- Christoph Martin Wieland
He was born at Oberholzheim (now part of the village of Achstetten), which then belonged to the Free Imperial City of Biberach an der Riss in the south-east of the modern-day state of Baden-Württemberg. His father, who was pastor in Oberholzheim and subsequently in Biberach, took great pains with his son's education. From the town school of Biberach he passed on at the age of twelve to the Kloster Berge gymnasium, near Magdeburg. He was a precocious child, and when he left school in 1749 was widely read in the Latin classics and the leading contemporary French writers; amongst German poets his favourites were Brockes and Klopstock.

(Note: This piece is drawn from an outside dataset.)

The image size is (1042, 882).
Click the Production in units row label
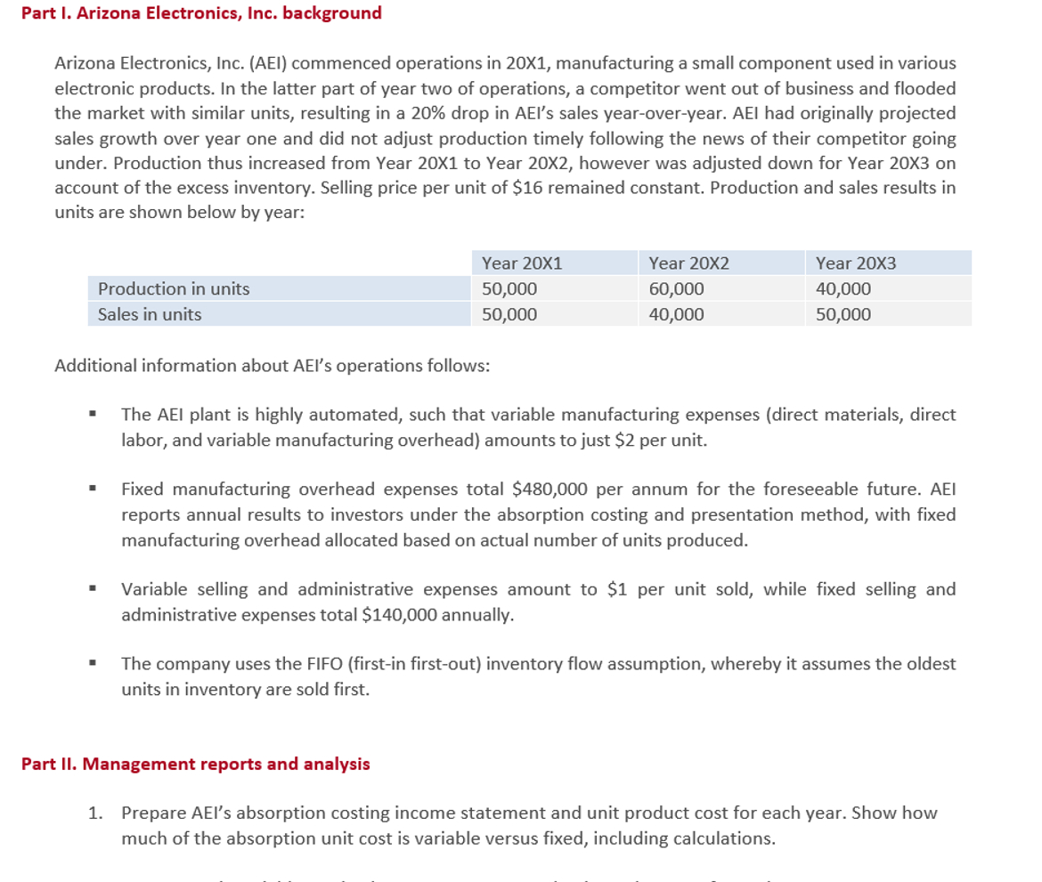point(176,288)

During the summer of 1750, he fell in love with a cousin, Sophie Gutermann, and this love affair inspired him to plan his first ambitious work, Die Natur der Dinge (The Nature of Things, 1752), a didactic poem in six books. In 1750 he went to the University of Tübingen as a student of law, but his time was mainly taken up with literary studies. The poems he wrote at the university — Hermann, an epic (published by F. Muncker, 1886), Zwölf moralische Briefe in Versen (Twelve Moral Letters in Verse, 1752), Anti-Ovid (1752) — are pietistic in tone and dominated by the influence of Klopstock. They attracted the attention of the Swiss literary reformer, J. J. Bodmer, who invited Wieland to visit him in Zürich in the summer of 1752. After a few months, however, Bodmer felt himself as little in sympathy with Wieland as, two years earlier, he had felt himself with Klopstock, and the friends parted; but Wieland remained in Switzerland until 1760, spending the last year, at Bern where he obtained a position as private tutor. Here he became intimate with Jean-Jacques Rousseau's friend Julie de Bondeli.
Wieland's tastes had changed; the writings of his early Swiss years — Der geprüfte Abraham (The Trial of Abraham's Faith, 1753), Sympathien (1756), Empfindungen eines Christen (1757) — were still in the manner of his earlier writings, but with the tragedies, Lady Johanna Gray (1758), and Clementina von Porretta (1760) — the latter based on Samuel Richardson's Sir Charles Grandison — the epic fragment Cyrus (1759), and the "moral story in dialogues," Araspes und Panthea (1760), Wieland, as Gotthold Lessing said, "forsook the ethereal spheres to wander again among the sons of men."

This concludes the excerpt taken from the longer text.